### YOUR INSTRUCTIONS
Exact copies of all the lines below are wanted, without a single picture.

### INFORMATION SUPPLIED
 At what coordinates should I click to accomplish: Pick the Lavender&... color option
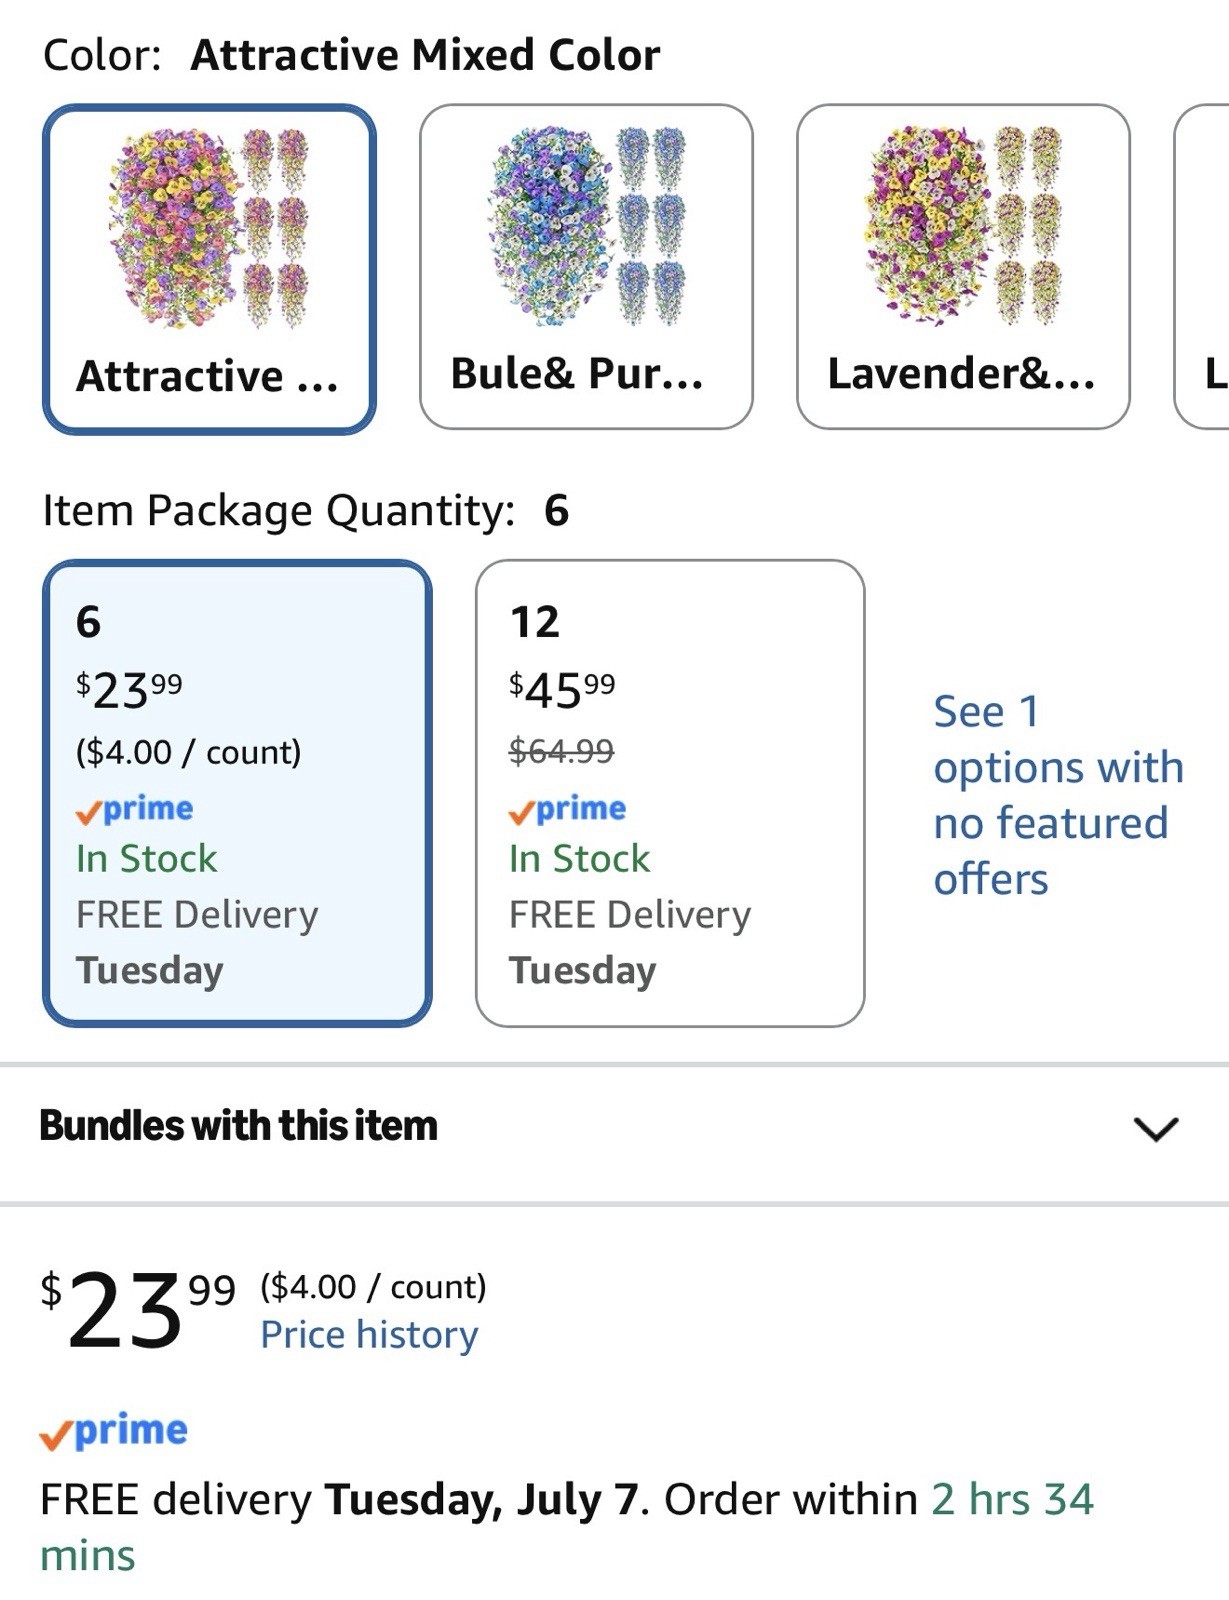click(x=963, y=267)
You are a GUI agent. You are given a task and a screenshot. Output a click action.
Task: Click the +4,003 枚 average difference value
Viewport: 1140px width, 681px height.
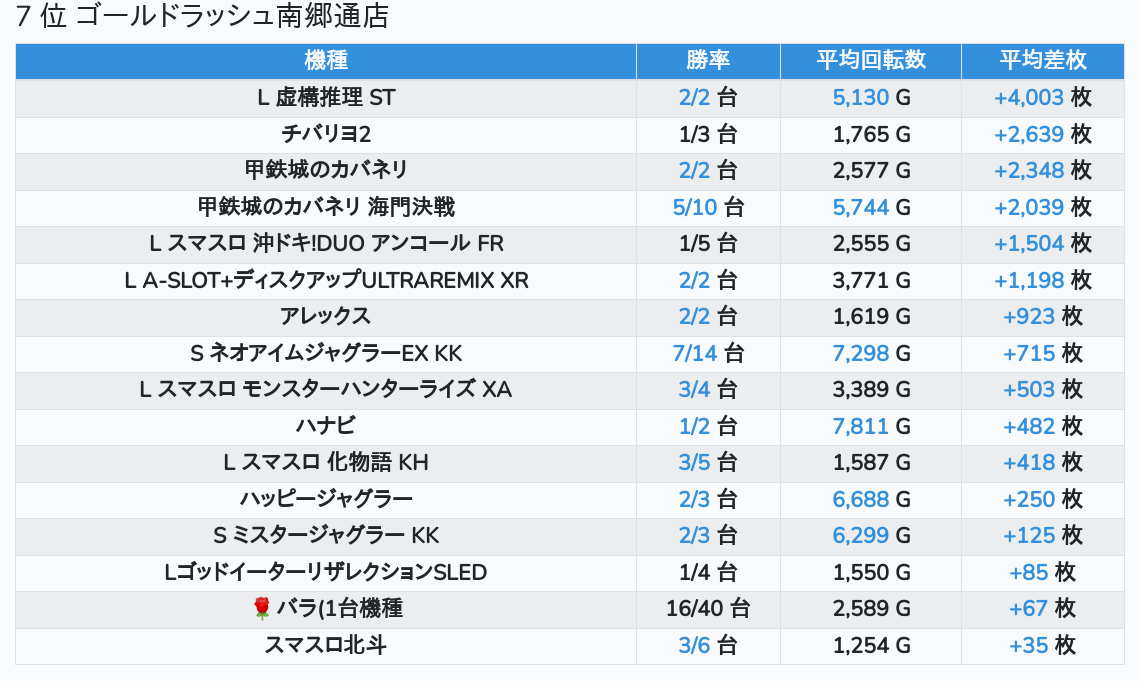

### RESPONSE
 At what coordinates should I click to accomplish: Pick the Lavender&... color option
click(x=963, y=267)
You are a GUI agent. You are given a task and a screenshot. Output a click action.
Task: Click the +4,003 枚 average difference value
Viewport: 1140px width, 681px height.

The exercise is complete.